→ Provided data:
*** Begin section ***

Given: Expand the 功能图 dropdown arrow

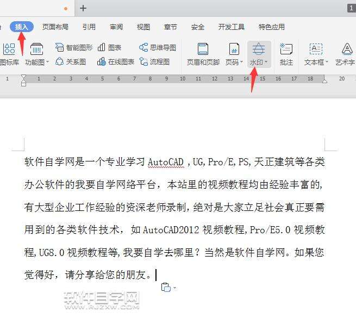Looking at the screenshot, I should (x=47, y=62).
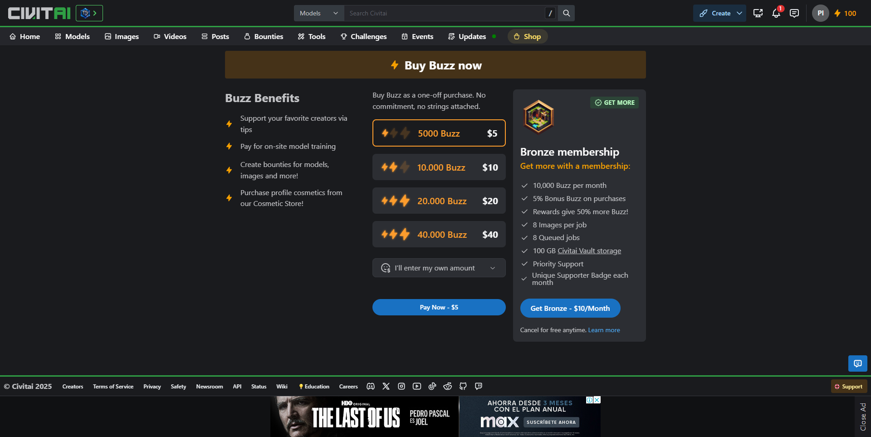Open the Civitai Vault storage link
The width and height of the screenshot is (871, 437).
point(589,250)
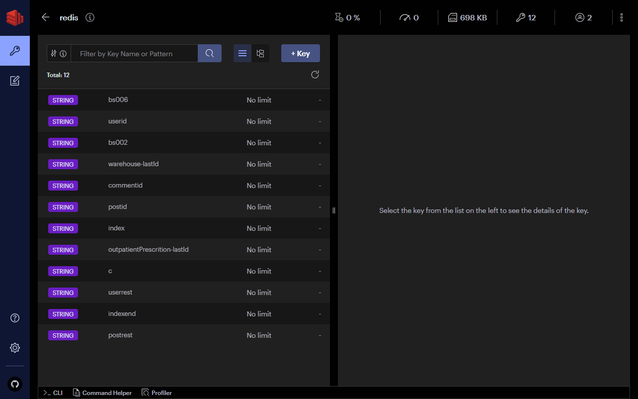Screen dimensions: 638x399
Task: Click the back arrow next to redis
Action: coord(46,17)
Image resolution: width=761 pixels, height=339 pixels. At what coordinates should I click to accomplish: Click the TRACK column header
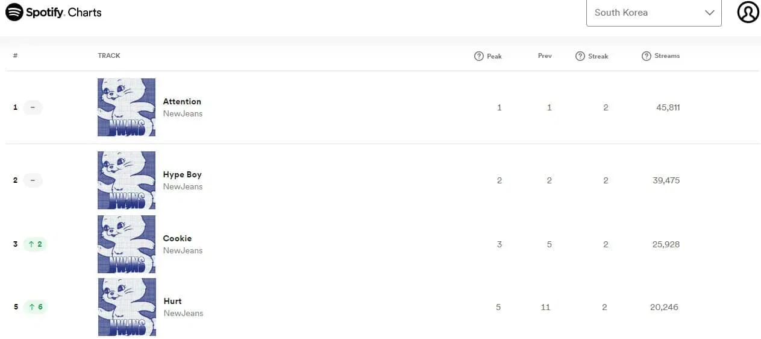coord(109,55)
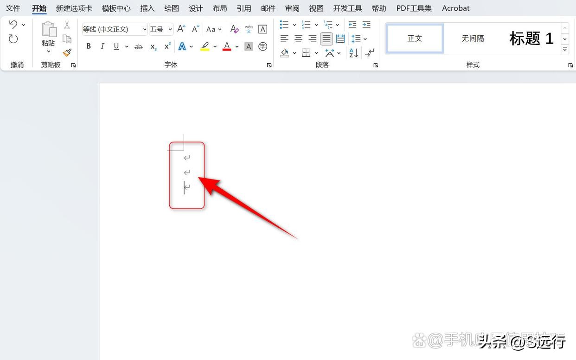Select the 无间隔 style
Image resolution: width=576 pixels, height=360 pixels.
473,39
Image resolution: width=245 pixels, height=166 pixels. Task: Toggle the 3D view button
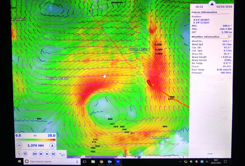tap(19, 146)
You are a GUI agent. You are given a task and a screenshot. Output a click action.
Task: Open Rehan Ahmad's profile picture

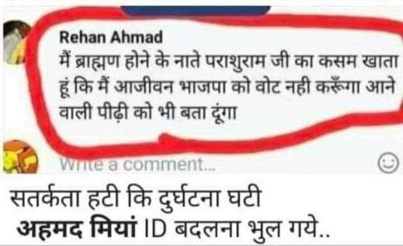pyautogui.click(x=16, y=42)
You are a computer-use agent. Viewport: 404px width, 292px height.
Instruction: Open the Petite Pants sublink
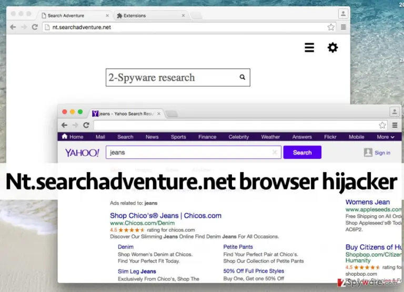[x=238, y=247]
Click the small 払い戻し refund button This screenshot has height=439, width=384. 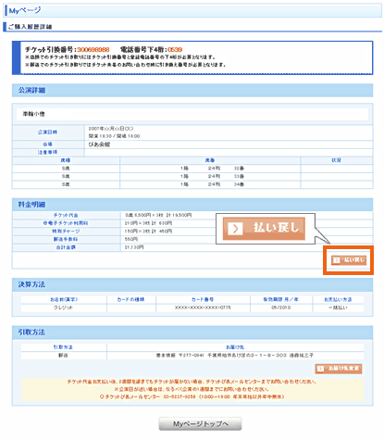pyautogui.click(x=349, y=260)
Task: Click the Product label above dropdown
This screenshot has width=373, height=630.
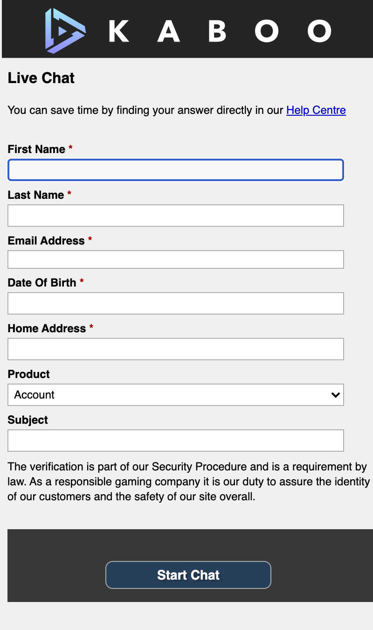Action: (x=28, y=374)
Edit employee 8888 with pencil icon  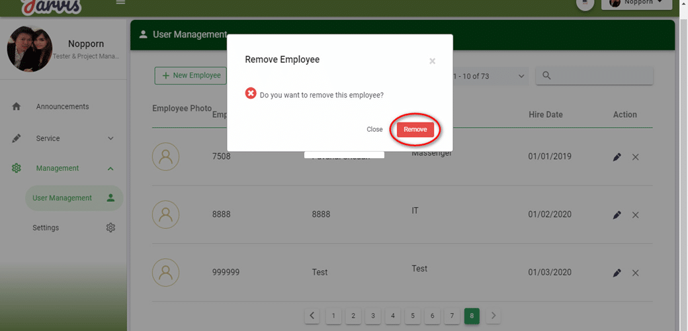617,215
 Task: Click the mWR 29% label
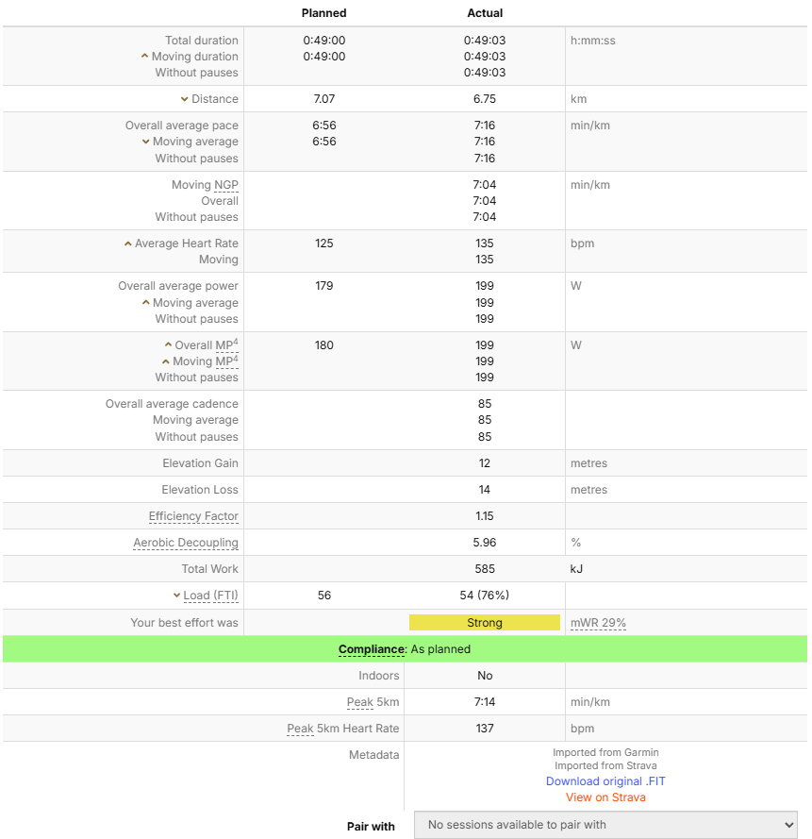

*** End section ***

→ Assigned task: Among the entries, find each line that includes the string "label" and copy it.

→ Output for this exercise:
Task: Click the Product label above dropdown
 Task: Click the mWR 29% label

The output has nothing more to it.